Britain's Prime Minister Boris Johnson speaks during a media conference in London. Photo / AP
Donald Trump was warned yesterday to stay out of the General Election campaign ahead of his trip to Britain next week.
The Prime Minister was asked about Mr Trump's unprecedented intervention earlier this month, when he urged Mr Johnson to form a pact with Brexit Party leader Nigel Farage.
Mr Trump hailed Mr Johnson as "the exact right guy for the times" and warned that Labour's Jeremy Corbyn would take the UK to "bad places".
Speaking to LBC yesterday, Mr Johnson said: "When you have close friends and allies like the US and the UK, the best thing is for neither side to get involved in each other's election campaign." Britain is hosting Mr Trump and other Nato leaders for a two-day summit starting on Tuesday.
The US President is to visit Buckingham Palace for a reception with the Queen that evening, before he attends the leaders' meeting in Watford the following day.
Mr Johnson and Mr Trump are unlikely to have a bilateral meeting, but both will give separate press conferences on Wednesday.

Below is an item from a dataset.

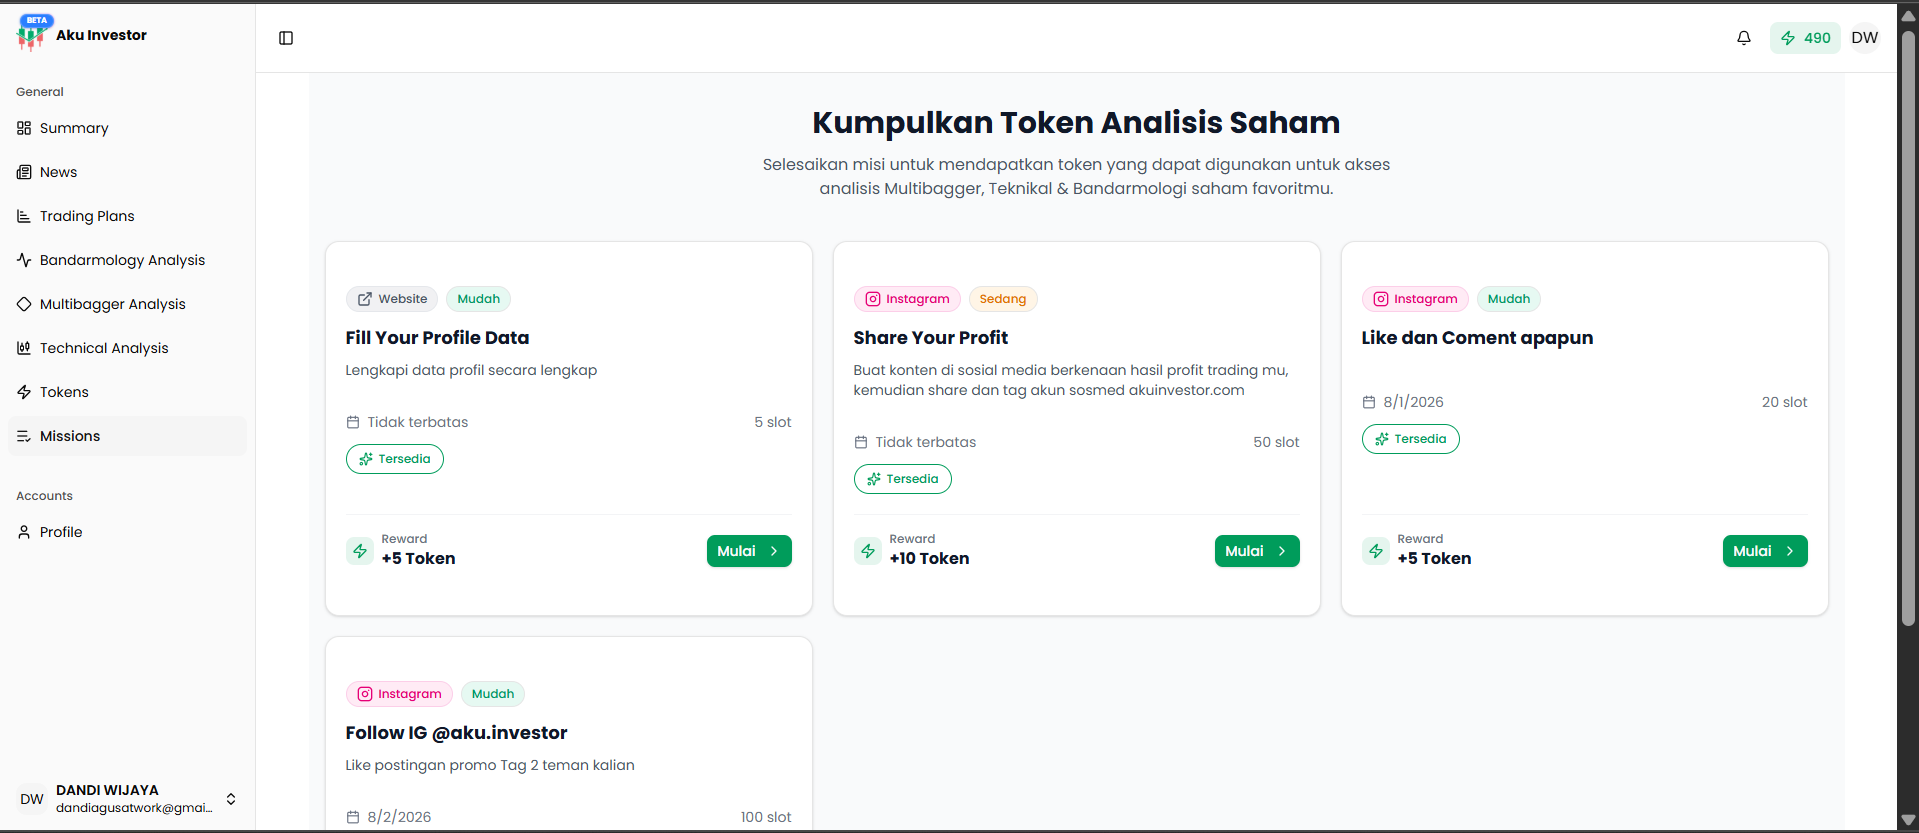
Task: Open Trading Plans section
Action: pyautogui.click(x=87, y=216)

Asked if he would specifically meet Mr Trump, the PM replied: "I'm obviously going to be hosting the Nato leaders' meeting and look forward to meeting all the Nato heads of government coming to that meeting."
Senior Tories fear Mr Corbyn will try to exploit Mr Trump's visit to the UK next week to "peddle conspiracy theories" about the NHS.

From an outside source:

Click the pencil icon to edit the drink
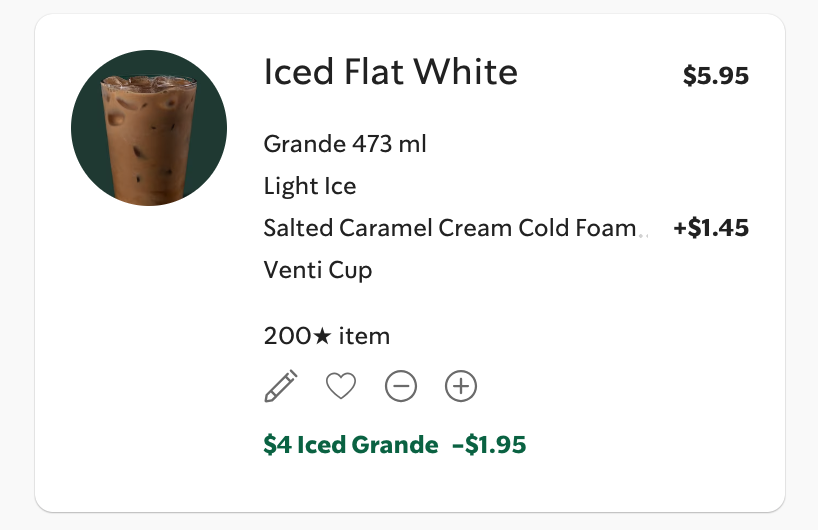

Allies of Mr Johnson are braced for the President's arrival amid fears an intervention by him could derail the Prime Minister's election campaign.
They expect Labour to try to "weaponise" the NHS again following Mr Corbyn's failed attempt to claim it would be "sold off" in a trade deal with the US.
One Tory source said: "It will give Corbyn the chance to start peddling his NHS conspiracy theories again.
"We need to get the focus back to getting Brexit done."
Last month, in an interview with LBC, Mr Trump dismissed Labour's claims the US could undermine the NHS in a post-Brexit trade deal, insisting: "It's not for us." On Wednesday, Mr Corbyn made a great show of producing a 451-page document he claimed was "proof" of a plot to put the NHS up for sale.
The Tories accused Labour of "out-and-out lying", and analysis of the documents showed the NHS was mentioned only four times.
Mr Corbyn revealed the document in an attempt to distract attention from his disastrous BBC interview on Tuesday night in which he was exposed on tax, anti-Semitism and Brexit.
It comes as thousands of people, including NHS doctors and nurses, are expected to march to Buckingham Palace during the reception for Nato leaders on Tuesday.
The demonstration will be against Mr Trump's presence in Britain, Nato, and Mr Johnson's "inclusion of the NHS in trade talks with the US", the Campaign for Nuclear Disarmament said.
Wednesday's three-hour roundtable leaders' meeting in Watford will be kicked off with opening remarks from Mr Johnson and Nato Secretary General Jens Stoltenberg. Then there will be a closed session during which Mr Johnson and other leaders will make speeches.
There are likely to be tensions over Turkey's invasion of northern Syria, which strained relations between the Nato allies last month. They will discuss burden sharing, ensuring troops are ready to confront threats from Russia, space as a theatre of operation and counter-terrorism.
Last month French president Emmanuel Macron said Nato was "in the throes of brain death" and that European countries could no longer rely on the US to defend its allies.
Asked whether he still believed in the "collective defence" stipulations of Article 5 of Nato's founding treaty, under which an attack against one member is considered an attack against all members, Mr Macron said: "I don't know."